L’influenza s’invite à la pagaille
Avec le relâchement des mesures sanitaires, la saison de la grippe commence déjà
Depuis le déconfinement, les virus respiratoires se propagent au Québec. L’influenza vient maintenant de réapparaître après plus d’un an d’absence. Au moins une demi-douzaine de cas d’influenza ont été détectés aux urgences du CHU SainteJustine depuis le week-end dernier. Faut-il s’en inquiéter ? Le Dr Gaston De Serres est médecin-épidémiologiste à l’Institut national de santé publique du Québec et il traque le virus de la grippe depuis plus de 20 ans. Il répond aux questions du Devoir. Propos recueillis par Marie-Eve Cousineau. Les cas d’influenza se multiplient-ils au Québec ?
Le Laboratoire de santé publique du Québec fait la surveillance des virus respiratoires, et en particulier de l’influenza. La semaine dernière, le bulletin rapportait deux cas d’influenza (ce bilan ne tenait pas compte des infections recensées au CHU Sainte-Justine). C’était une première depuis plus d’un an.
C’était l’une des choses qu’on anticipait : que l’arrêt des mesures de précaution, qui étaient suivies de façon intense jusqu’au mois de juin, permette vraisemblablement aux virus respiratoires usuels de reprendre du service.
Effectivement, au cours des derniers mois, on a vu réapparaître ce qu’on appelle le virus respiratoire syncytial, un virus très présent chez les jeunes enfants et qui cause la bronchiolite. Il est en hausse depuis plusieurs semaines.
Là, on commence à revoir apparaître des cas d’influenza parce qu’on a déjà relâché nos mesures depuis un certain temps. C’est certain que la situation actuelle ressemble à une situation qui se rapproche du début d’une activité grippale normale.
Le pic de la saison de la grippe survient généralement de quatre à six semaines après que le virus a commencé à se manifester. Une vague d’influenza est-elle à prévoir dès octobre ?
Je ne m’attends pas à ce que le pic soit là dans quatre semaines, pas du tout. Maintenant, on est au début du mois de septembre. Qu’il y ait une activité grippale, je dirais, au mois de novembre, ça ne serait pas surprenant. Ça va dépendre beaucoup de ce qui va se passer avec les mesures non spécifiques dans la population, c’est-à-dire les restrictions [sanitaires en place] en ce qui a trait aux contacts, au port du masque, etc.

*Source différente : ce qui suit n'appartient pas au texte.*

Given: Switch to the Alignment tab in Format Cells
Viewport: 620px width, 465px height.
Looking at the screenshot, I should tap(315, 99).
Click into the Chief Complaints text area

Ce qu’on sait pour l’influenza et les virus respiratoires en général, c’est que le moteur de l’épidémiologie pour ces virus-là, ce sont les jeunes enfants, à la différence de la COVID-19 qui touche moins les jeunes enfants. C’est sûr que les enfants dans les [centres de la petite enfance] et les enfants d’âge préscolaire n’ont pas beaucoup de contraintes [ils ne portent pas le masque, par exemple] et qu’ils sont susceptibles de contracter le virus de la grippe.
La saison grippale achève dans les pays de l’hémisphère sud, comme l’Australie. Comment cela s’est-il passé là-bas cette année ? Quelles conclusions peut-on en tirer ?
L’Australie a enregistré de 10 à 20 cas par semaine durant la période grippale. En 2017, ça a monté jusqu’à 25 000 cas par semaine. Dans le Cône Sud (Argentine, Chili, Uruguay), il n’y a pas de circulation, ou presque. La situation de l’influenza est directement liée aux mesures de précaution non spécifiques de chaque pays.
Au Québec, grâce aux mesures générales de santé publique qui persistent, la transmission va peut-être être moins élevée que celle qu’on aurait normalement, parce qu’il y a quand même toutes sortes d’activités pour lesquelles les gens continuent à porter un masque. À l’école, le port du masque est encore exigé.
La grippe risque-t-elle de frapper plus fort cet automne et cet hiver parce que la population n’a pas été infectée l’année dernière et n’a donc pas développé une certaine immunité contre le virus ?
On a comme sauté une année d’influenza. Souvent, quand on saute une année, il y a plus d’individus vulnérables et on risque d’avoir plus de transmissions.
Par exemple, en Australie, l’année 2016 a été tranquille et a été suivie par une grosse année. Ce qu’on peut penser, c’est que si l’Australie saute deux saisons, il va y avoir une grosse année [d’infections en 2022].
Est-ce que la transmission au Québec va entraîner plus d’hospitalisations cette année ?
Il est bien possible que les gens aient appris que, quand on a des symptômes d’infection respiratoire, ce n’est pas le temps d’aller voir ses grands-parents ou ses arrièregrands-parents [susceptibles d’être hospitalisés]. Avant la pandémie, les gens symptomatiques qui allaient visiter d’autres personnes, ce n’était pas rare.